Gene ontology functional enrichment analysis
To investigate the encoding gene ontology for the mRNAs identified with association P values < 5 × 10−3 in the discovery stage (see Table S1, Supplemental Digital Content 1, http://links.lww.com/CTG/A1), GO analysis was performed using online biological tool DAVID. Twelve GO terms were obtained (Figure 1a and see Table S4, Supplemental Digital Content 1, http://links.lww.com/CTG/A1). Most genes were enriched in the plasma membrane cellular component.

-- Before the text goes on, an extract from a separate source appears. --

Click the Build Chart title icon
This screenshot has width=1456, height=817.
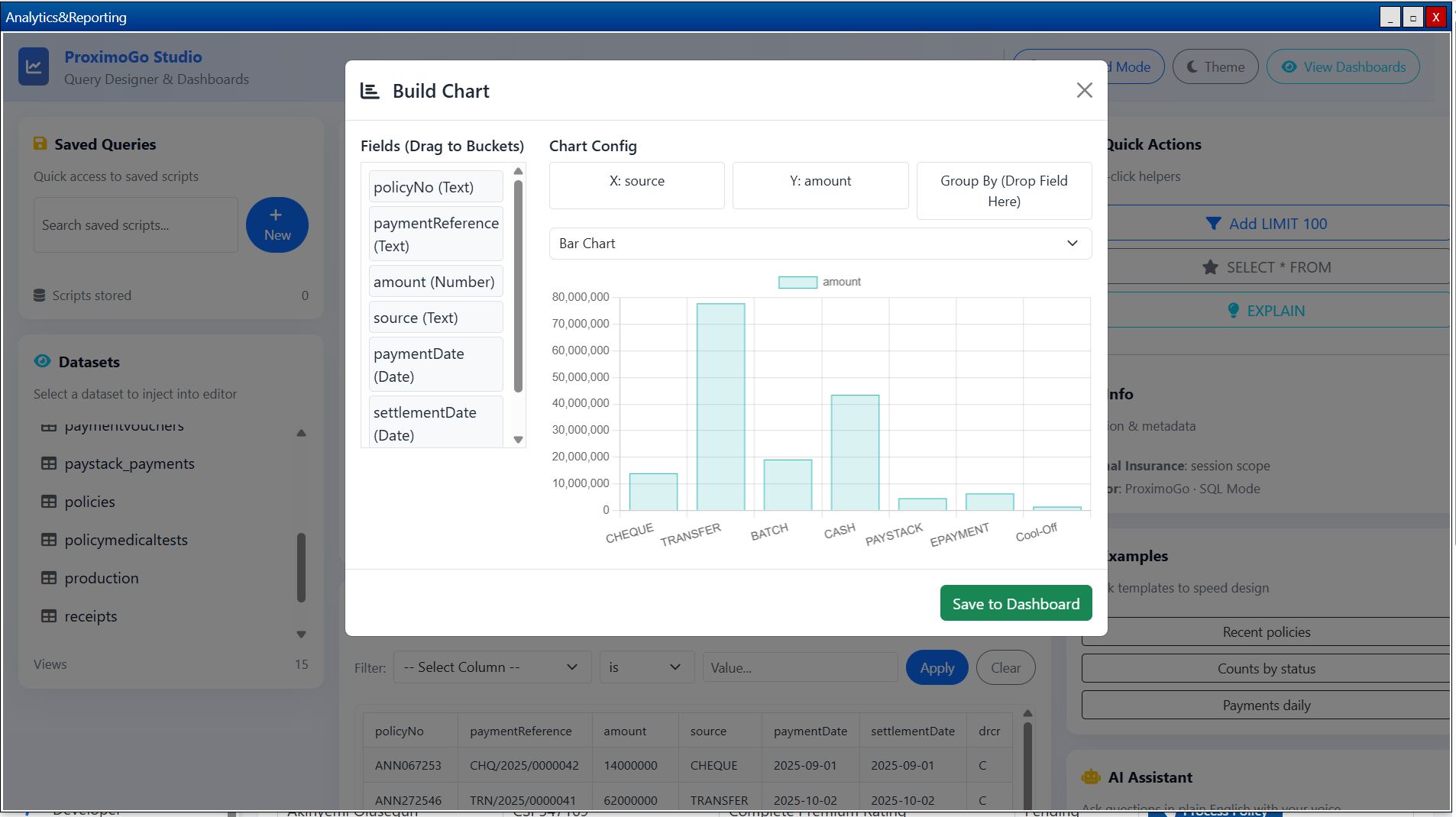[370, 91]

Pathway enrichment analysis
A total of 4 databases, including “KEGG pathway,” “Reactome,” “BioCyc,” and “PANTHER,” were applied in pathway enrichment analysis. Top 20 pathways were shown in Figure 1b and Table S5 (Supplemental Digital Content 1, http://links.lww.com/CTG/A1). The result indicated that encoding genes of mRNAs significantly associated with GC survival in TCGA may be mainly involved in signaling transduction pathways.
Construction of PPI network and subnetwork analysis
To achieve a better understanding of the biological processes in GC survival, we adopted online database STRING (https://string-db.org/) and visualization software Cytoscape (version: 3.6.1, http://www.cytoscape.org/) to construct PPI network. Based on the criterion (minimum required interaction score = 0.4), a total of 66 genes associated with GC survival were filtered into the PPI network. It comprised 66 nodes and 58 edges (Figure 2a). Furthermore, a key subnetwork model, which could represent the overlapping protein complexes in the PPI network, was identified through the plugin software ClusterONE, containing VMF, SELP, CD36, CD44, and CD109 (Figure 2b).
Selection of key candidate mRNAs for the validation study
A total of 54 mRNAs (see Table S3, Supplemental Digital Content 1, http://links.lww.com/CTG/A1) were examined in the validation study based on GSE84437 datasets, with 13 of them significantly associated with GC survival at P < 0.05 in the validation. Among them, high mRNA expression of 12 genes, including RIMS1 (regulating synaptic membrane exocytosis 1), PRICKLE1 (prickle planar cell polarity protein 1), MCC (mutated in colorectal cancers), DCLK1 (doublecortin-like kinase 1), FLRT2 (fibronectin leucine rich transmembrane protein 2), SLCO2A1 (solute carrier organic anion transporter family member 2A1), CDO1 (cysteine dioxygenase type 1), GHR (growth hormone receptor), CD109 (CD109 molecule), SELP (selectin P), UPK1B (uroplakin 1B), and CD36 (CD36 molecule), were associated with poor survival, while high mRNA expression of SLC25A15 (solute carrier family 25 member 15) was associated with improved survival. The associations remained significant in the Cox regression analysis, which adjusted additionally for clinical characteristics (Table 2). Among these 13 mRNAs, SELP, CD36, and CD109 were also highlighted in the key subnetwork, which could represent the overlapping protein complexes in the PPI network, as described above (Figure 2b).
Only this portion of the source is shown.